Indeed, amidst the film’s divergent, freewheeling structure, which clearly provided the inspiration for Richard Linklater’s 1993 period coming-of-age comedy film Dazed and Confused, the inherent conflict and sadness that often accompanies the transition from adolescence to adulthood, primarily over the summer after high school graduation, is embodied in the mournful attitude of Curt, who, early in the film, expresses confusion regarding his future and misgivings about leaving Modesto for college in the morning, to the dismay of best friend Steve, who can’t understand why Curt, or anyone, would want to stay in Modesto.
Moreover, while the transition between the end of high school and the beginning of supposed adulthood represents a universal rite-of-passage experience, American Graffiti is uniquely timeless in terms of how acutely aware the film’s teenage characters seem to be of the fact that they will remember their last few hours of freedom and innocence for the rest of their lives.
The Age of Innocence
Of course, one of the most poignant symbols of innocence in American Graffiti is the film’s choice of period music, which plays through a local radio station and mythical-seeming disc jockey Wolfman Jack throughout the film, virtually from beginning to end and also serves to influence the attitudes and behavior of the film’s teenage characters.
While eerily simple songs like “At the Hop,” “Runaway,” and “16 Candles” reflect the relative innocence of 1962 by showing how blissfully unaware the film’s teenage characters are of the loss of innocence that took place in America in the ensuing decade, the music of American Graffiti also serves to highlight how angry and cynical and excessive music, much like America as a whole, had become by 1973.

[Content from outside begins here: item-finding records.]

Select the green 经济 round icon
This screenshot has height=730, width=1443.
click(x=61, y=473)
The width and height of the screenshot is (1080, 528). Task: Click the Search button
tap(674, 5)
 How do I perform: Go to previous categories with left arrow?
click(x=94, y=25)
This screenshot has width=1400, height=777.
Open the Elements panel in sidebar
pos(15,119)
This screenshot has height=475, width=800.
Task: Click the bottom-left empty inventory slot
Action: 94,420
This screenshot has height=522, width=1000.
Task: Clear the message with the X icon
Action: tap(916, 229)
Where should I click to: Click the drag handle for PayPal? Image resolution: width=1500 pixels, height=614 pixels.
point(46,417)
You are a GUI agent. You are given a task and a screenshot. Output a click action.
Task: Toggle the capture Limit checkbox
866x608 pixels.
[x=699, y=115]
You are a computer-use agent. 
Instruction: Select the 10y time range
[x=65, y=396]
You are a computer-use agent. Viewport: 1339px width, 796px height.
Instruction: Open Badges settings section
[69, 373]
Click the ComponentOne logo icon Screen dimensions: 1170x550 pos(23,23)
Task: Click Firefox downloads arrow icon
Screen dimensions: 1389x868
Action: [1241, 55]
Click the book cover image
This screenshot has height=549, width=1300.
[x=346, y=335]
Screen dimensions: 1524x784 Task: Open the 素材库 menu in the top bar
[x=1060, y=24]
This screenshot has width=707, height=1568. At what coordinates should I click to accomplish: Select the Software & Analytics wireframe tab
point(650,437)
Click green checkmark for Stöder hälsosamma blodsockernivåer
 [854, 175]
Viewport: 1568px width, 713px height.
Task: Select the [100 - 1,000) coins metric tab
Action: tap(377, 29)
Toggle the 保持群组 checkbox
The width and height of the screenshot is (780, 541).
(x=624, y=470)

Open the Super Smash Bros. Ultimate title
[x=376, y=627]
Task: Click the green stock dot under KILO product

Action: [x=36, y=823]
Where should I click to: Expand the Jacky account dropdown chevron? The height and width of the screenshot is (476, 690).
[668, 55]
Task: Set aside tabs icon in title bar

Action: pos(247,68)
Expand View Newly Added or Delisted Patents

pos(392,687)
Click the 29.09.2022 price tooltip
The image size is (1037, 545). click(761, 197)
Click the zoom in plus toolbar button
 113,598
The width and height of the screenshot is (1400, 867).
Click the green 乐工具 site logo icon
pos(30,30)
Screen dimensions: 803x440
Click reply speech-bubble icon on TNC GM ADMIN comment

Moreover, innocence in American Graffiti is reflected in the simplicity of the choices that are made available to the film’s teenage characters, who, as the film opens, are faced with the limited options of either going to college or staying in their hometown and finding a job and maybe cruising Main Street and listening to the radio, as if nothing has changed.
George Lucas: Filmmaker
Since George Lucas’s feature directorial debut, the visionary 1971 science-fiction film THX 1138, was a commercial failure, it’s entirely possible that if American Graffiti, which grossed over $100 million at the domestic box office and received Best Director and Best Picture Oscar nominations, had also been a commercial failure, Star Wars wouldn’t have been made or at least not in its present form.
Indeed, as Lucas essentially ceased directing after the release of Star Wars in 1977 in favor of introducing cinematic technological breakthroughs and masterminding the Indiana Jones film series and the immediate Star Wars sequel films The Empire Strikes Back and Return of the Jedi, American Graffiti essentially marked the end of Lucas’s feature directing career, at least in terms of the character-based, observational, sociological approach that Lucas brought to American Graffiti, which is one of the greatest of all American films.
Moreover, if Star Wars hadn’t been made, or if Star Wars had been a commercial failure, it’s likely that Lucas would have continued, in the vein of American Graffiti, to make perceptive, serious, thoughtful films that explored various aspects of American culture and human behavior.
Indeed, as American Graffiti, more than fifty years after its release, continues to endure as an influential and uniquely relatable document of bittersweet nostalgia and historical fiction, it’s a shame that the blockbuster success of Star Wars seemingly prevented Lucas from continuing to move in this direction as a filmmaker, which is one of the few criticisms that can be made of what is undoubtedly the most popular and culturally significant mythology in the history of cinema and fiction.